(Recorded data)
§

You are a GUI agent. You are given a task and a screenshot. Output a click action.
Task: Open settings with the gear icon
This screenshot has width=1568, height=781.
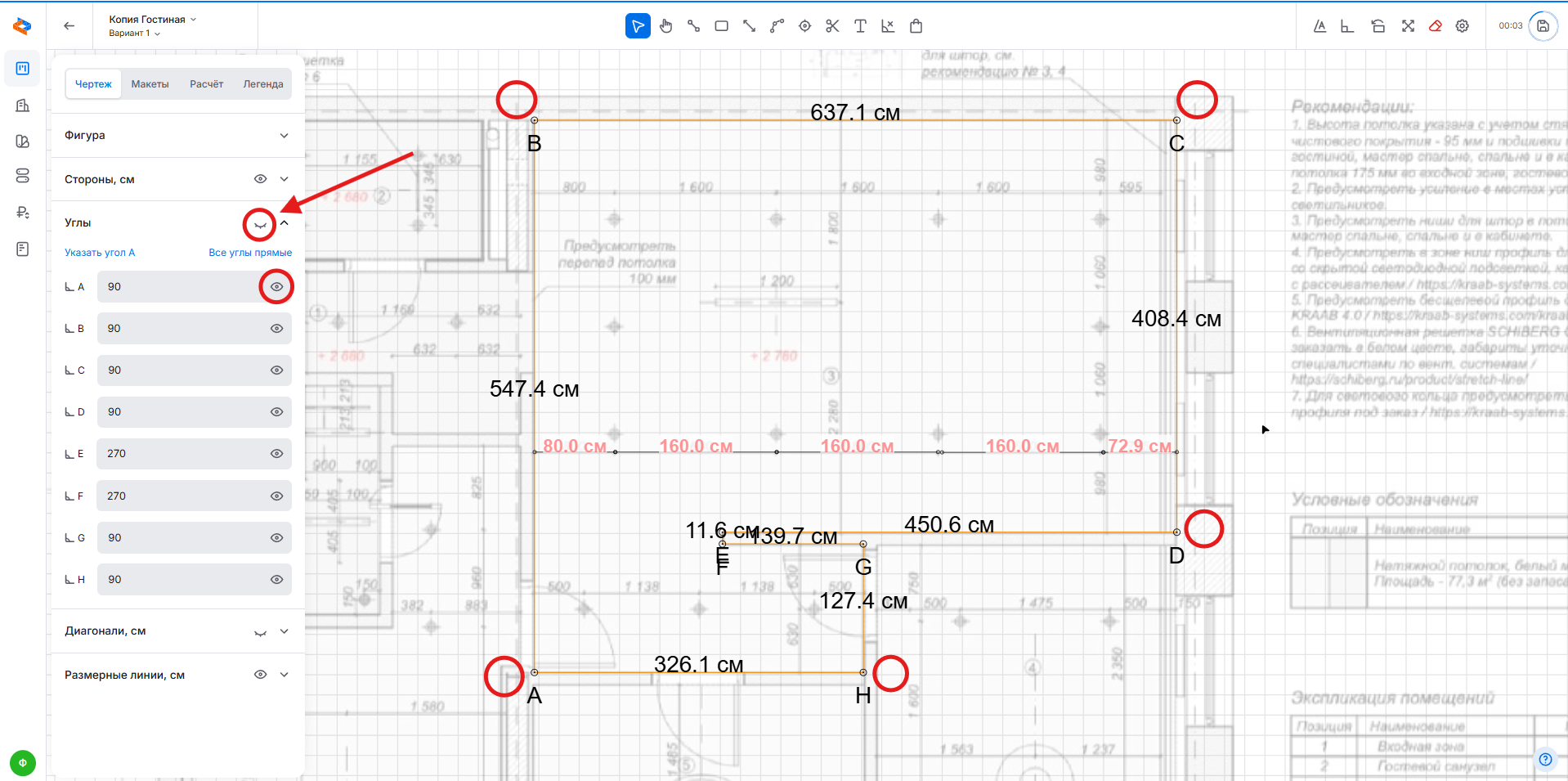click(x=1463, y=26)
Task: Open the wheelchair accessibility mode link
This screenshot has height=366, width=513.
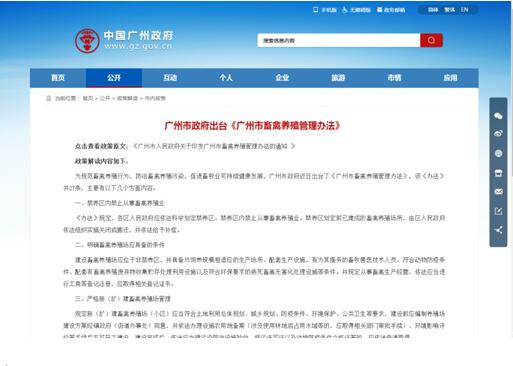Action: [x=356, y=10]
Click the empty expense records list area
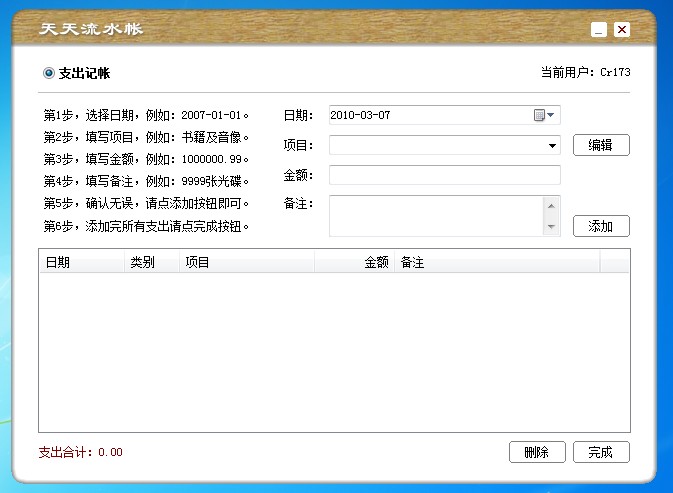The width and height of the screenshot is (673, 493). point(334,350)
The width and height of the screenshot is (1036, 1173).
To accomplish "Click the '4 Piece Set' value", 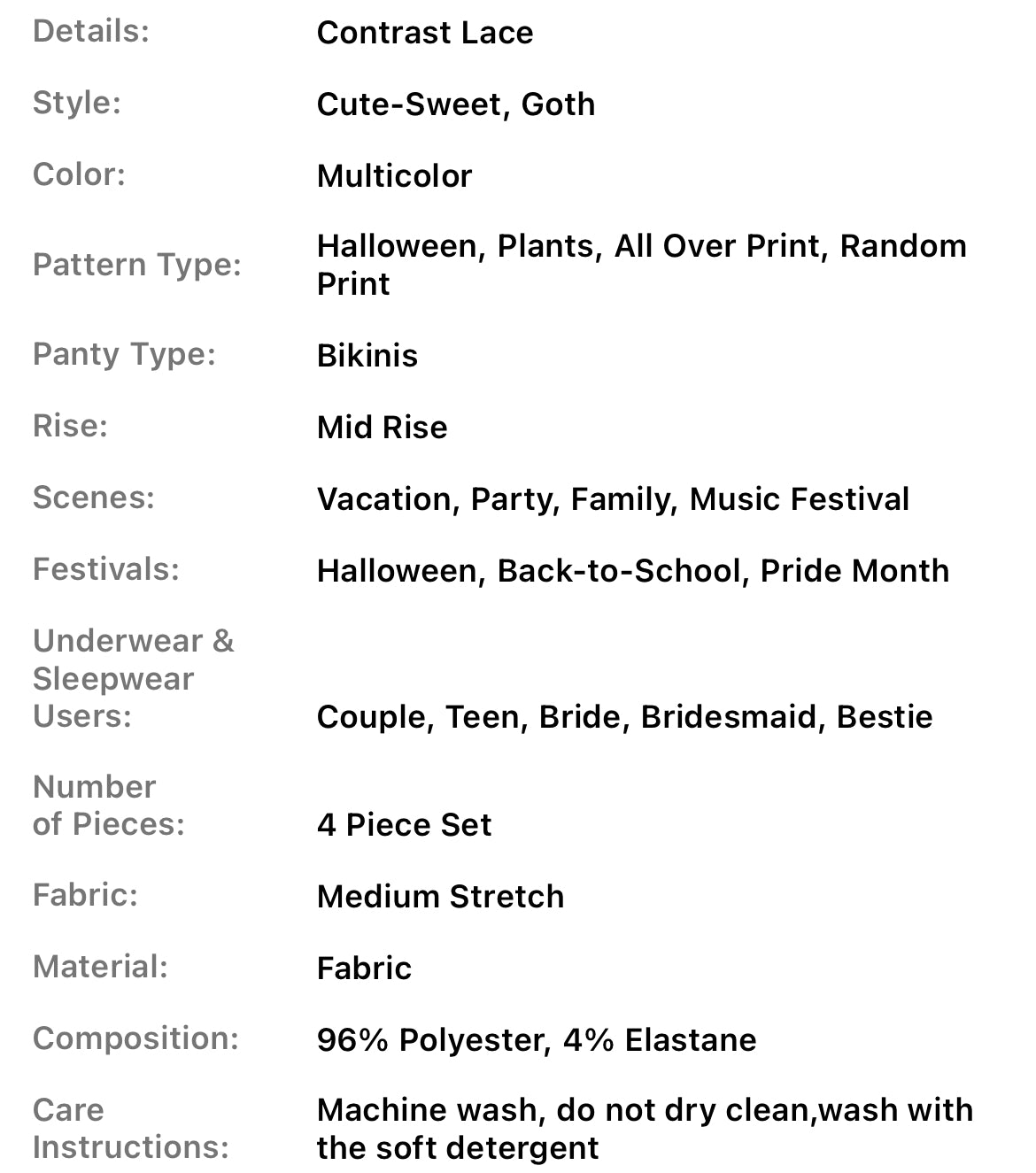I will click(404, 825).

§

A line qualifies when it holds the word "Open"; report all qualifying lines from the records above.

**Exercise solution:**
Task: Open settings with the gear icon
Task: Open the wheelchair accessibility mode link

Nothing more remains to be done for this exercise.